The Disquiet, a short film that investigates Lebanon's history of earthquakes, screens Wednesday at the Toronto Film Festival.
Answers are at the crux of Lebanese film
What is it about Lebanon's earthquakes that drew you to make this movie?
Actually, I wanted to work on something in relation to the Arab uprising. One of the questions was: how can you deal with a subject that is still happening and where we don't have enough critical distance to talk about it? My idea was to shift the subject from talking about the catastrophe or disaster we're living in to something scientific that we can have clear answers to. In Lebanon, we sit on two or three fault lines and very soon we could have a major earthquake and a tsunami. And it's an actual danger.

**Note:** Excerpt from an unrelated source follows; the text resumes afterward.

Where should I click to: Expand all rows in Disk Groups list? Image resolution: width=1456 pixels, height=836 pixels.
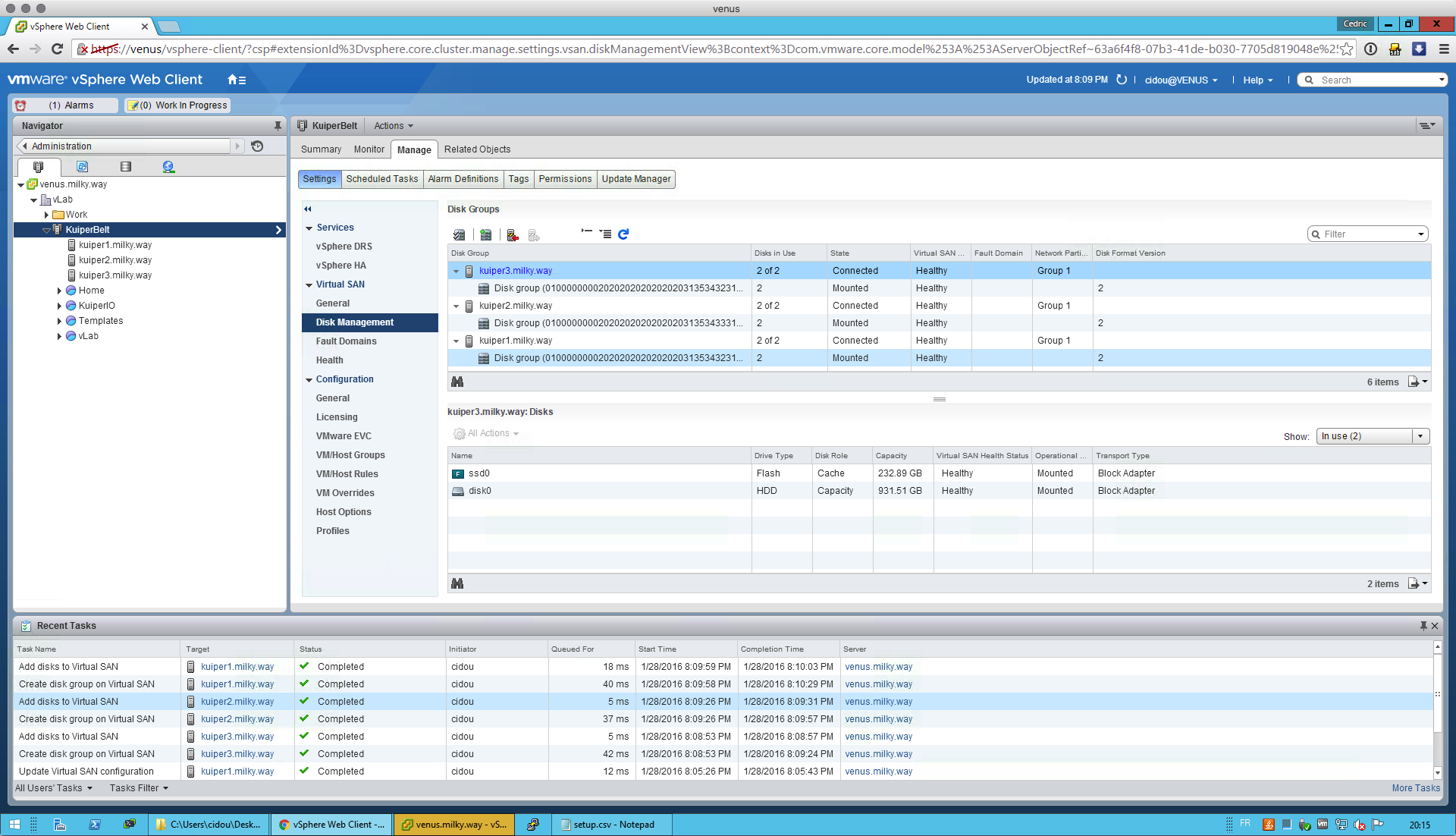pos(605,234)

How is this a metaphor for the region's current political climate?
I'm just limiting myself to scientific research and not trying to speak in metaphors. I'm not putting any political reading on the subject, but at the same time, it's open to a lot of interpretation. In a way, it's hiding behind science in order to talk about a volatile situation.

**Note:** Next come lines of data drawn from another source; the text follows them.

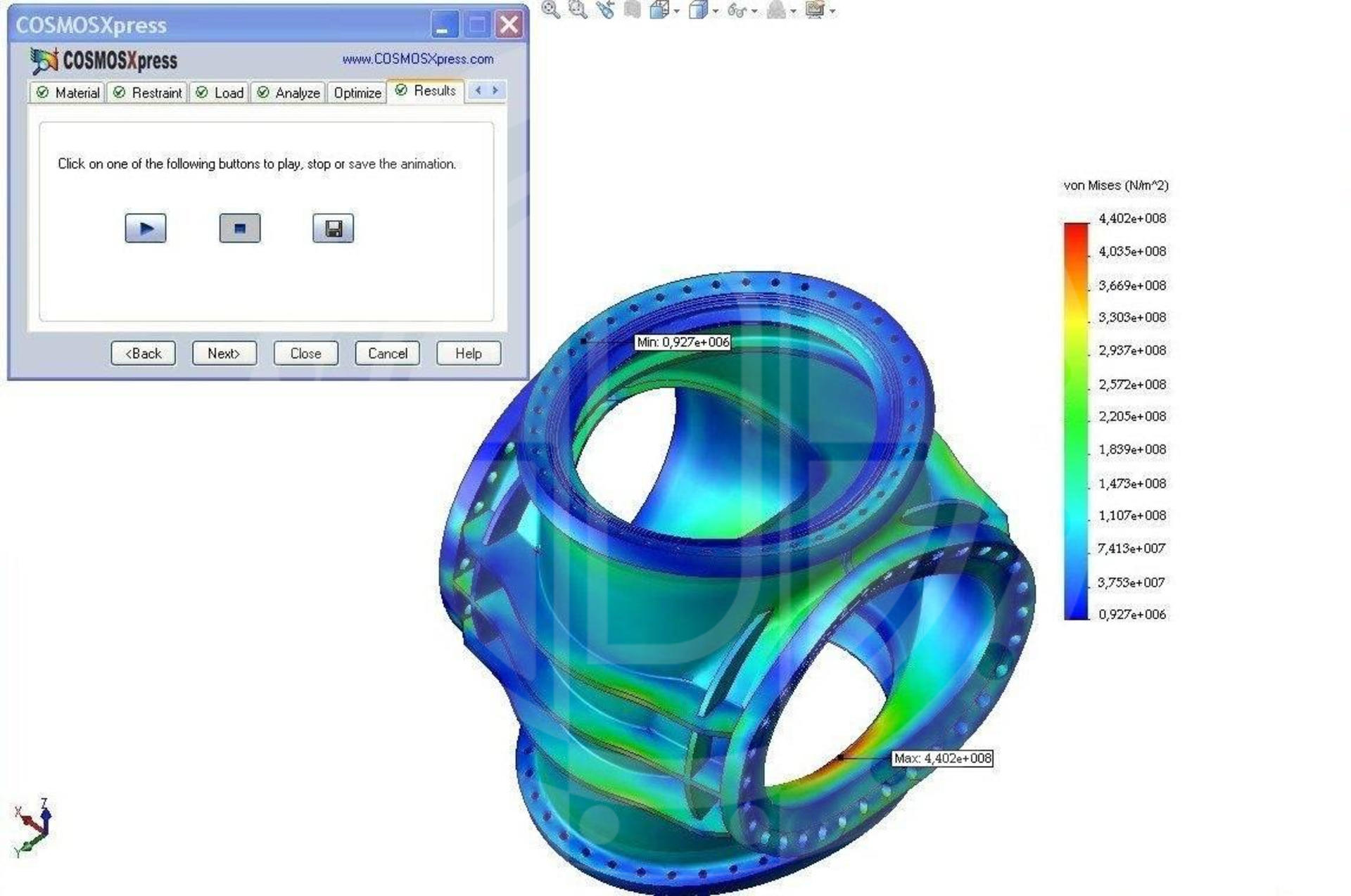1351x896 pixels.
Task: Click the Zoom to Area magnifier icon
Action: pyautogui.click(x=578, y=9)
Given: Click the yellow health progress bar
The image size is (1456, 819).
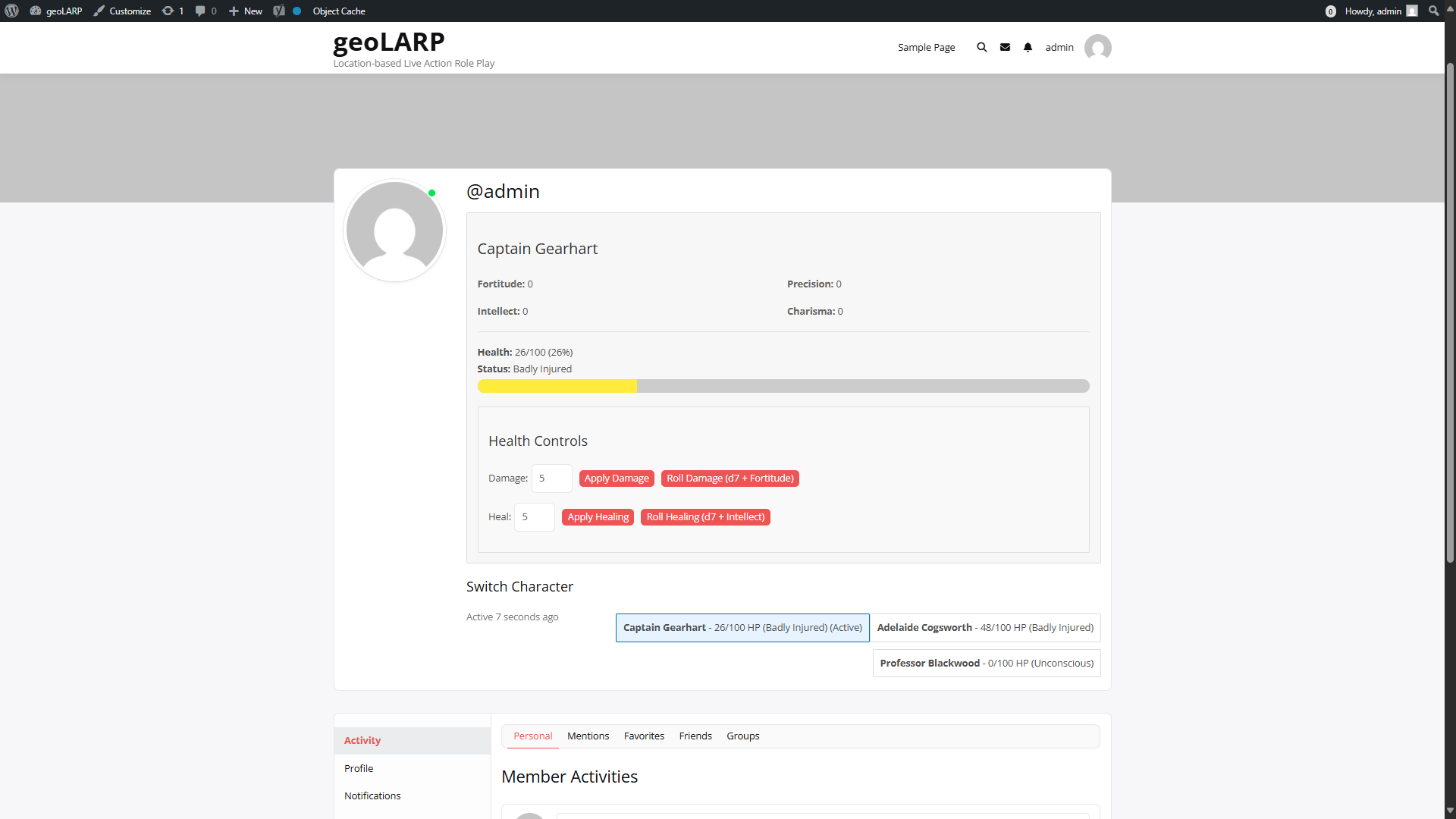Looking at the screenshot, I should [557, 386].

There is a noticeable shift near the end of The Disquiet. Why?
There's something about the last scene where something sur-natural- supernatural - erupts in the forest. I'm looking at the fault lines in the forest, trying to register and walk on the traces of our imminent destruction. This, for me, constitutes [where] you go to the edge of our understanding of our language of the pre-catastrophe, and then I leave the camera behind and I walk inside this forest, which is somehow what happens after the catastrophe. The question is: after the catastrophe what takes place? What happens to language, to time, to space?
So what happens next?
That's what I'm working on right now. This film is the first part of a project and the second part is an exhibition in January.